Investors managing more than $10 trillion have published an ambitious blueprint for energy companies seeking to tackle climate change, including sharp cuts to greenhouse gas emissions and a winding down of oil and gas production.
The initiative – dubbed the Net Zero Standard for Oil and Gas – details 10 required standards to help money managers compare companies’ strategies and understand whether they are aligned with United Nations-backed efforts to reduce global carbon emissions to net zero by 2050.
Oil and gas majors such as BP and Royal Dutch Shell have published targets and strategies aimed at battling climate change, but there remains a variation in scope, definitions and ambition.
At the same time, pressure has grown on portfolio managers and banks to ensure that their investments chime with the 2015 Paris accords to limit global warming to no more than 2 degrees Celsius above pre-industrial levels.
With the next round of global climate talks taking place in November at COP26 in Glasgow, investor pressure is growing.

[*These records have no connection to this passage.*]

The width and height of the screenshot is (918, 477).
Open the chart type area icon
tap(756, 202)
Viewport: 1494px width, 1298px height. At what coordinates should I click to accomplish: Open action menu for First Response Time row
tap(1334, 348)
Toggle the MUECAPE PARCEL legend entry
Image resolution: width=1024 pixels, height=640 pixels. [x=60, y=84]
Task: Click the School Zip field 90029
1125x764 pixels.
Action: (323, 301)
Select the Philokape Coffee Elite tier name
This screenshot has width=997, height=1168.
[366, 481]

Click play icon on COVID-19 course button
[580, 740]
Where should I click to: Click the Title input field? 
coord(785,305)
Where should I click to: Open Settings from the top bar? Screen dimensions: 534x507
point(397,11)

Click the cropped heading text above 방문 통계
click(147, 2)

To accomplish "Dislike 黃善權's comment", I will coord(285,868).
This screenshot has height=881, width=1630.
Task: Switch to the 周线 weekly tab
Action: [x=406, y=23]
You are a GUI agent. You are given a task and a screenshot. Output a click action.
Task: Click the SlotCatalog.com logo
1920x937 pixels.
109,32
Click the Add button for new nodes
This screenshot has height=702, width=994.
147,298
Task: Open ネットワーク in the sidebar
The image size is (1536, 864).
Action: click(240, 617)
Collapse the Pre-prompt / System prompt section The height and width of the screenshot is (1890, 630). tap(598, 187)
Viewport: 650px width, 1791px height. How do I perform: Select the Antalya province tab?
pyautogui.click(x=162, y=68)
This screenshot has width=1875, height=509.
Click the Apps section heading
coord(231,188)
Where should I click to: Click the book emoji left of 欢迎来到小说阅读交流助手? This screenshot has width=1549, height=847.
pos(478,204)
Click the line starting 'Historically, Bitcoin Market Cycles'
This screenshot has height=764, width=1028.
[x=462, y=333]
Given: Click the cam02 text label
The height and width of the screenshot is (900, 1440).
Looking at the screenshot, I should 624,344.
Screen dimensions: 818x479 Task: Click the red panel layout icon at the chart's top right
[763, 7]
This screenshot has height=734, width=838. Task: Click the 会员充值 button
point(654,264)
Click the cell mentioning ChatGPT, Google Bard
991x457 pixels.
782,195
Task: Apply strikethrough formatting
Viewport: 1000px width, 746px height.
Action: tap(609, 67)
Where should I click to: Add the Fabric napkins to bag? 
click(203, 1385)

“We need to have a level playing field now on disclosure because it’s not possible to compare and contrast across the sector,” said Adam Matthews, who is head of responsible investment at the Church of England Pensions Board and chaired the investor-company process to develop the new initiative.
Other investors to back the plan include Amundi, Europe’s biggest asset manager, along with Legal & General Investment Management, HSBC Global Asset Management and France-based Caisse des Depots.
The investor group said it is introducing a minimum set of standards to ensure that energy companies’ plans are “credible”.
Among these is a requirement to reach net zero carbon emissions by 2050, meeting emissions-reduction targets along the way while aligning capital expenditure and production plans with the net zero target.
The standards also demand commitments to disclose and independently verify strategies.
The investor group behind the new plan acknowledges that winding down oil and gas production “can be a very legitimate strategy”, Matthews said.
Although it has not set a deadline for companies to adhere to the standards, investors are willing to vote against transition plans and the appointment of certain directors if they feel company boards are not doing enough, Matthews added.
The new standard will be piloted by leading energy companies including BP, Shell, Eni, Repsol and TotalEnergies ahead of wider adoption by the sector, the investor group said.
Shell said in a statement that it was pleased to take part in the pilot and that “establishing a standard approach that allows investors to fairly assess companies’ progress would be a valuable development.”